Stem cell culture conditions affect in vitro differentiation potential and efficiency of mouse gastruloid development

By aggregating low numbers of mouse embryonic stem cells (mESCs) followed by exposure to Wnt activation, structures termed gastruloids are produced that display an anteroposterior organisation of cell types derived from all three germ layers. Since current gastruloid protocols display considerable heterogeneity between experiments in terms of morphology, elongation efficiency, and cell type composition, we investigated whether an optimised mESC pluripotency state would provide more consistent results. By growing mESCs in different intervals of ESLIF and 2i medium the pluripotency state of cells was modulated, and mESC culture as well as the resulting gastruloids were analysed. Microscopy analysis showed a pre-culture-specific effect on gastruloid formation, in terms of efficiency, elongation index and reproducibility. RNA-seq analysis of the mESC start population confirmed that short-term pulses of 2i and ESLIF modulate the pluripotency state, and result in different cellular states. With multiple epigenetic regulators among the top differentially expressed genes we further analysed genome-wide DNA methylation and H3K27me3 distributions. We observed the same divergence between conditions, most dominantly displayed in the promoter regions of developmental regulators.
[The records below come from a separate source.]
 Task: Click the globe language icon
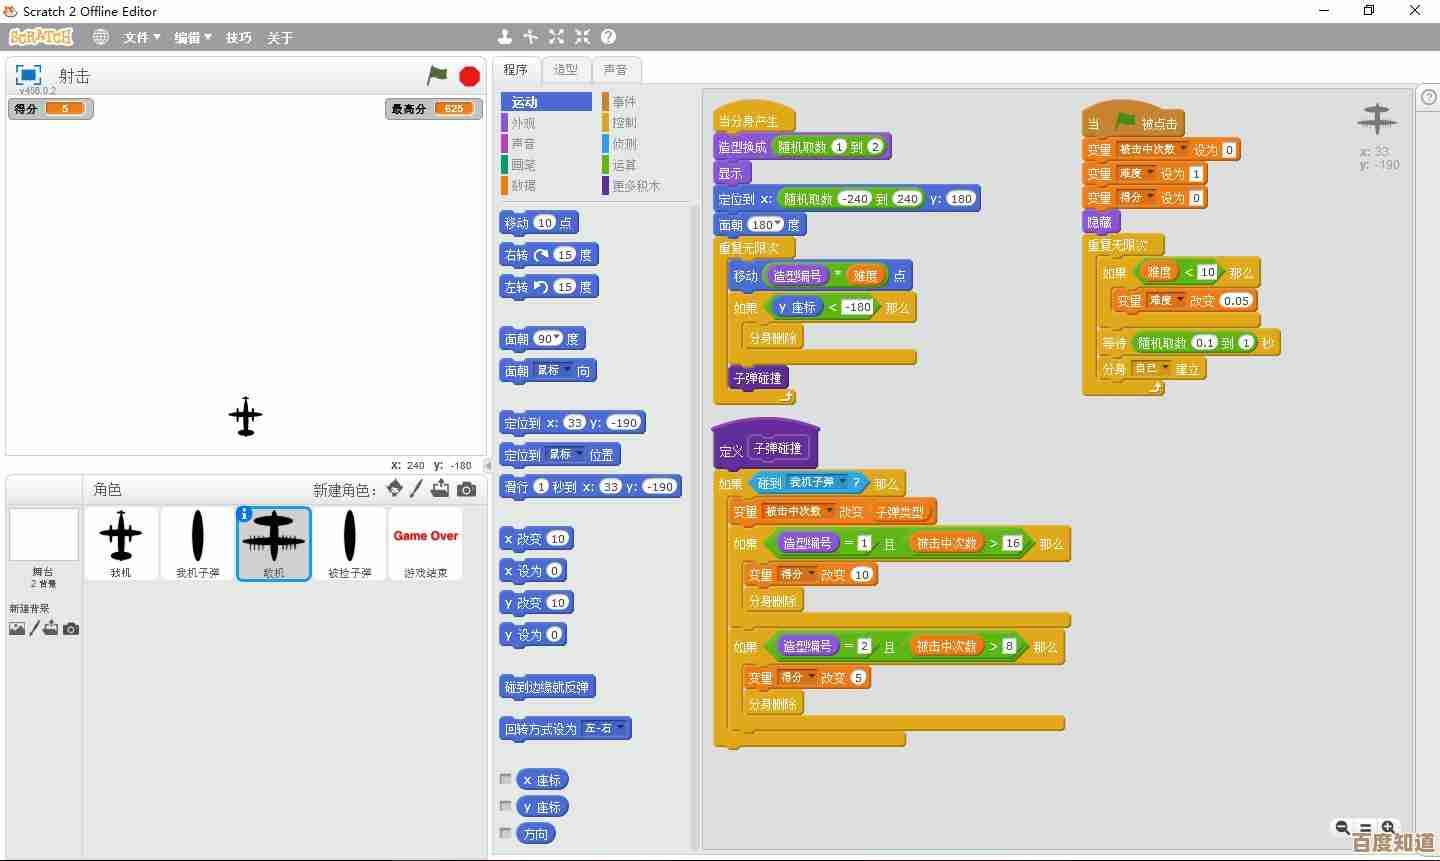click(100, 37)
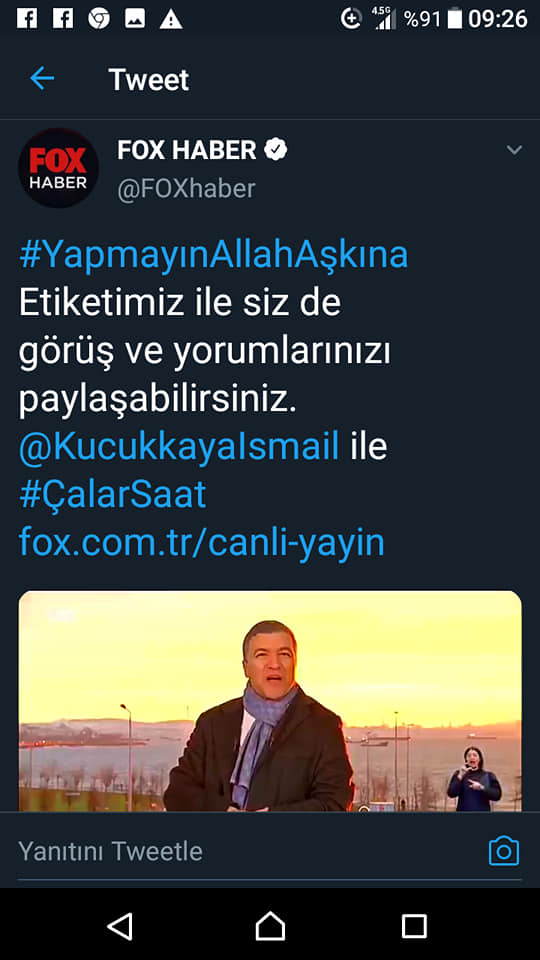Open the FOX HABER profile avatar
The image size is (540, 960).
[58, 168]
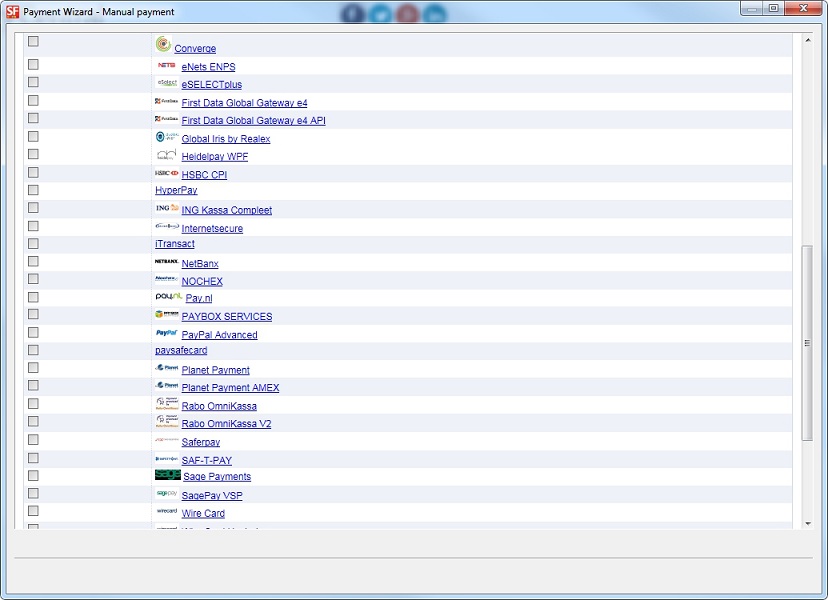This screenshot has width=828, height=600.
Task: Open the Twitter icon in the title bar
Action: [x=381, y=13]
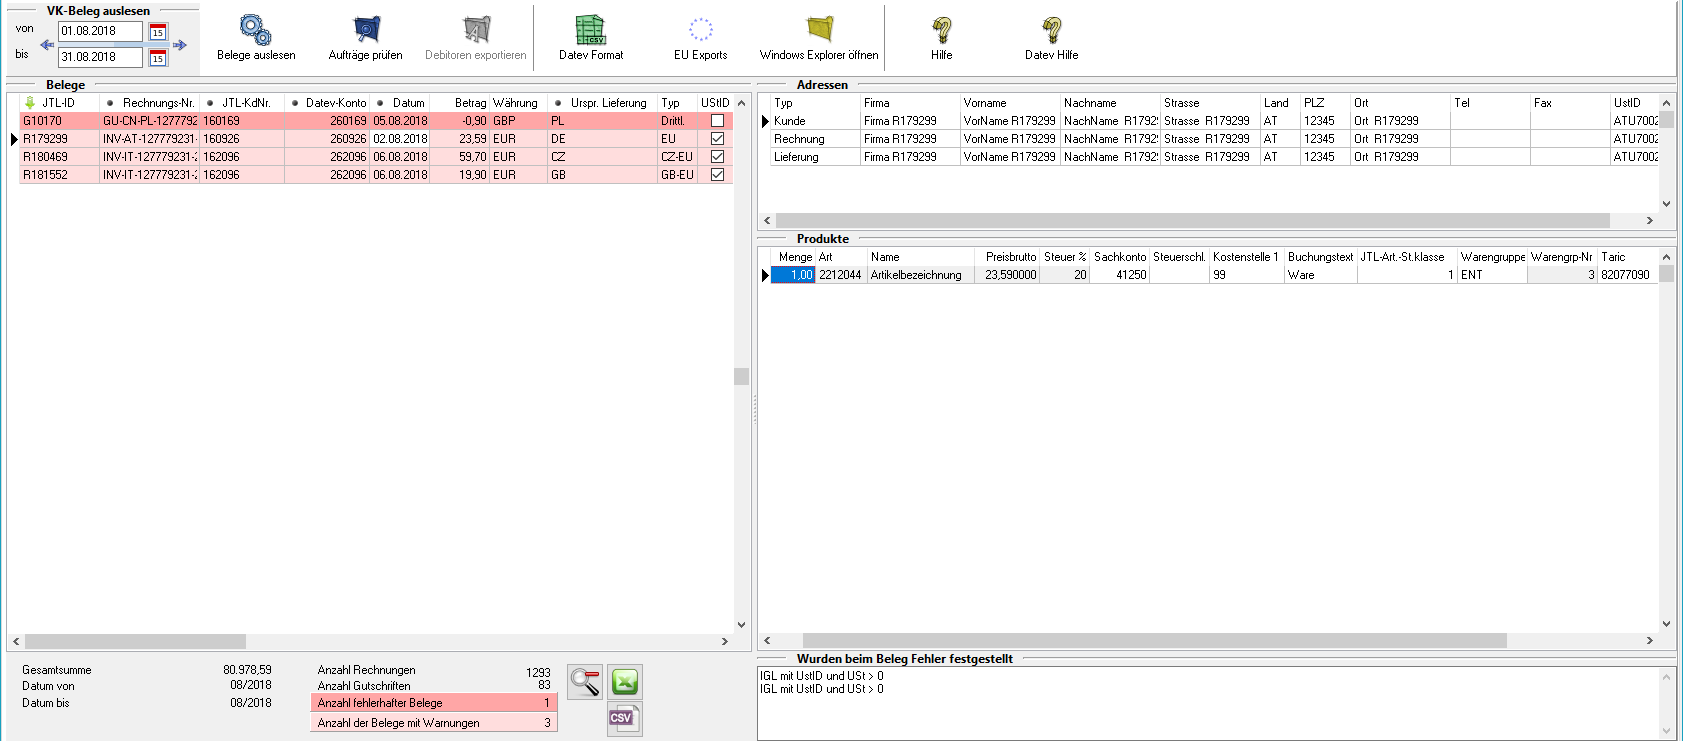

Lastly, when we investigated the cell type composition of gastruloids grown from these different pre-cultures, we observed that mESCs subjected to 2i-ESLIF preceding aggregation generated gastruloids more consistently, including more complex mesodermal contributions as compared to the ESLIF-only control. This indicates that optimisation of the mESCs pluripotency state allows the modulation of cell differentiation during gastruloid formation.